VMware support frowns upon having a single vSwitch

with pNics from different vendors.

That's not quite true anymore.

After attending the presentation of Jacob Jensen at Nice, i've spoke with him and he said it better to team across chipsets.

This way you are covered in the event of a chipset failure onboard or on the pci card.

I asked him why he deviated from the best practice of teaming exclusively per chipset and he said the best practise are going to be revised.

The old statement was because of wrongly interpreted info from service calls.

He shows the configuration in the powerpoint presentation of his session at TSX

http://www.vmware-tsx.com/index.php?page_id=10

High Performance ESX Networking, slide 10

I implemented the following setup at a customer (very large enviroment)

vSwitch0[/b]

Service Console Port[/i]

VMNIC0 - Active

VMNIC2 - Standby

VMkernel Port[/i]

VMNIC2 - Active

VMNIC0- Unused

vSwitch1[/b]

Virtual Machine Port Group[/i]

VMNIC1 - active

VMNIC4 - active

vSwitch2[/b]

Virtual Machine Port Group[/i] (vlan)

VMNIC3

VNIC0 and VNIC1 are onboard nics.

VNIC2 - VNIC5 are PCI nics (two nics on one card, in total 2 pci cards are used)
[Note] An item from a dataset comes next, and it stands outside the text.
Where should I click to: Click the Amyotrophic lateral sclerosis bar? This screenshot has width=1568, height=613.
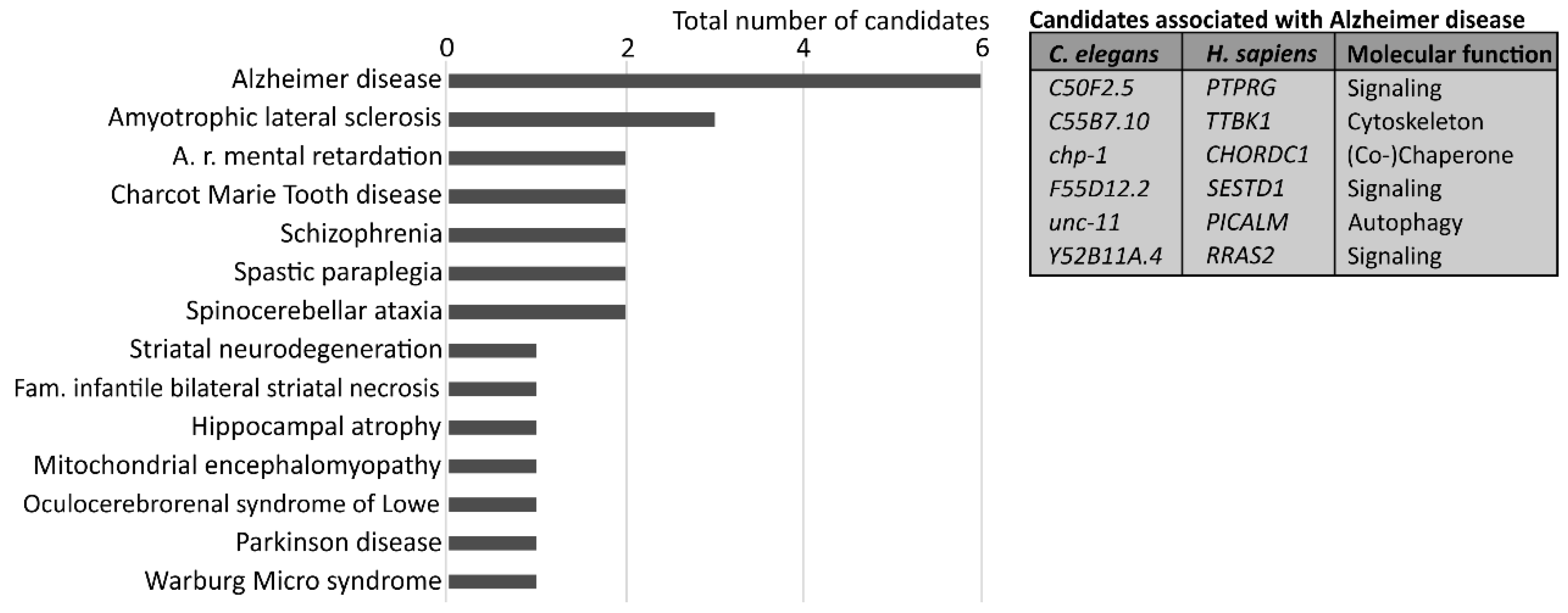coord(581,119)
The service console normally uses vnic0, if this port fails, it will use vmnic2.

The vmotion port can only use vnic2, if this port fails, no vmotion possible.

The customer uses HA, so we need to be sure that the service console always has a connection.

We do not want a isolation response because of a network hickup.

The Network admin wasn't happy with the fact to see all different mac-addresses for the ESX machine,

so we had to be sure that one one route to the switch was active.

This is the reason we gave the second nic in the team the status standby.

By setting the status of the COS nic to unused for the VMotion port,

we were sure that no vmotion activity would disrupt the HA heartbeats when the active vmotion nic failed.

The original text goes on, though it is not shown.